Weeknotes 510
I did:
Focus
Focus is such a hard thing. We all know we need more of it but can’t really say how we’d know if we had it. Is it fewer things? The right things? Short-term or long-term things?
- Went to a session on this quarter’s focus.
- Worked on two features without following any kind of phased product development process because I want to understand what difference process makes.
- More encouraging product managers to hustle and pitch and explore opportunities.
- Planned out operationalising a new product including process design for the team that will be using it.
- 16% of my time this week was spent in one-to-one conversations with product people because I continue to believe it’s the best way to create change.
- Had our half-yearly business review with senior stakeholders.

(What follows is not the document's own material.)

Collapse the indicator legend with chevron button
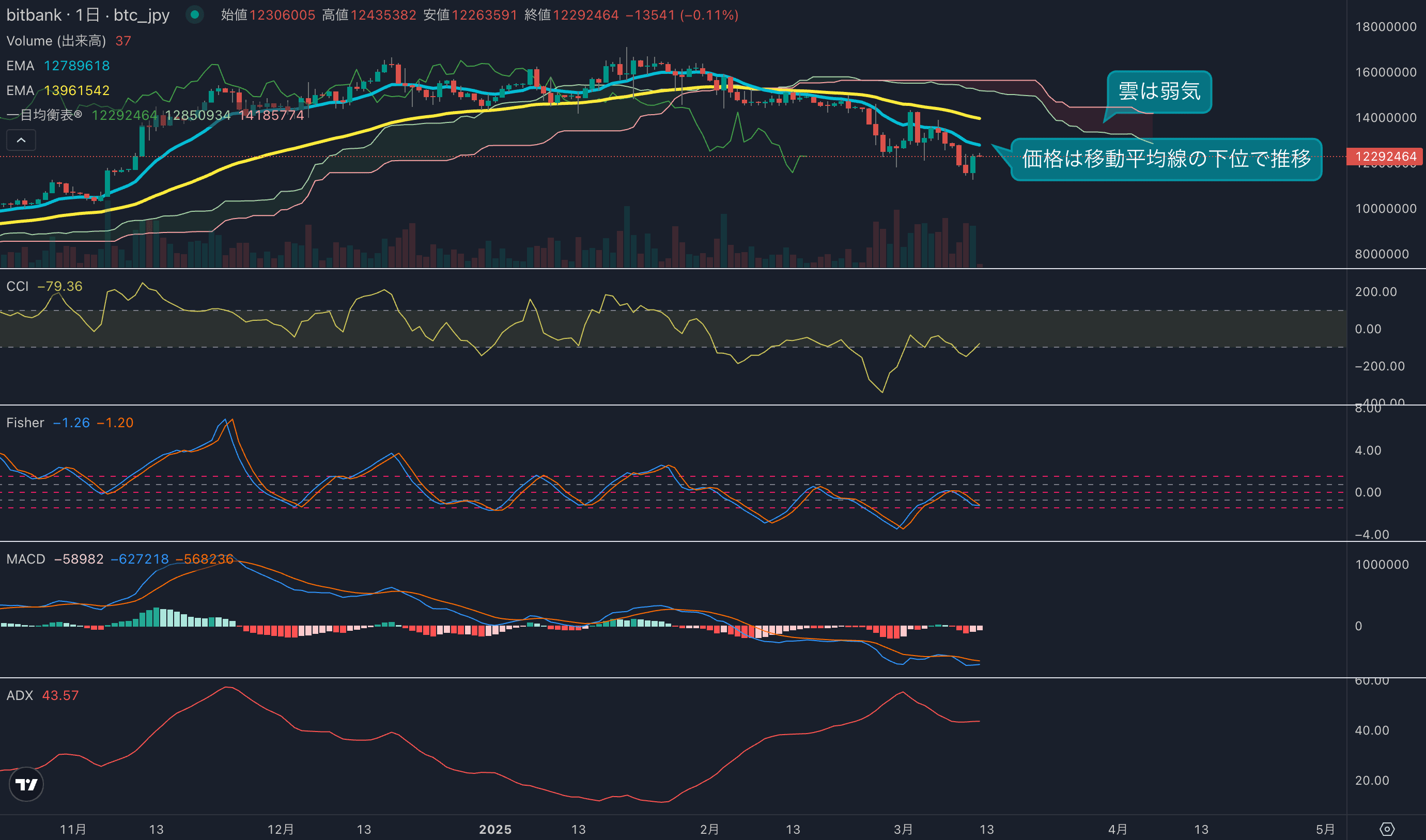1426x840 pixels. point(21,141)
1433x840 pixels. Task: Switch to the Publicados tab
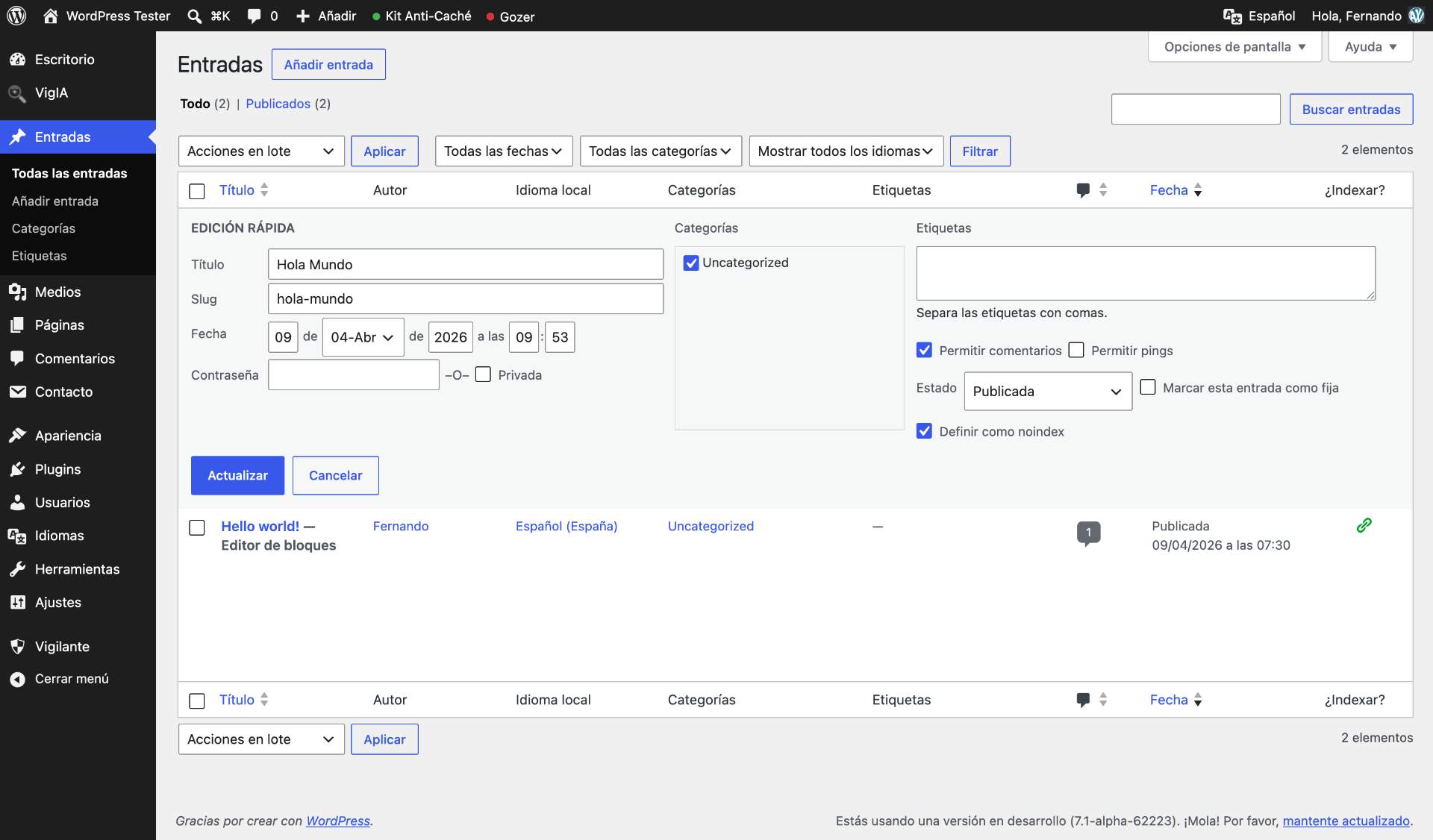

- Talked about how product managers are positioned with an organisation, especially as part of org change initiatives.
I read:
Conversational design
Scrum as governance, not delivery
Fantastic write-up from Simon Wilson on Dave West’s (CEO of Scrum.org) talk at Agile Yorkshire about on What happens to Scrum in an AI world. Does it become a governance framework rather than delivery?
I thought:
Coherence
Grace Kwon shared her service design 101 course curriculum which centres the idea of mapping. It made me think about what central theme I’d choose for a course on product management and I chose ‘Coherence’. That’s what I think product managers try to achieve, and what makes what we do different to project management, which is about coordination. Coherence is the “logical connection, consistency, and fitting together of parts to form a united whole, whether in ideas, text, or physical systems”. It’s the closest I’ve come so far to a unified theory of everything for product management that helps us understand the a product is made up of architecture, budget, data, process, etc., etc. All different kinds of things that have to work together in complementary (or at least non-conflicting) ways.
AI-enabled PDF’s
Yeah, that’s a thing Adobe released. Why, you may ask. Obviously there’s the ‘sprinkle AI everywhere’ answer, but I think it shows us something else about products that are designed to be used in lots of different ways; they are more open to misuse. The only reason you might need AI to summarise the contents of a pdf is if the pdf has too much poorly structured information in the first place. If you create products without any guardrails then users can use them in all kinds of ways that end up ultimately not achieving their goals (which in the case of a pdf might be to present information). It’s an argument for product managers having a strong stance about their products.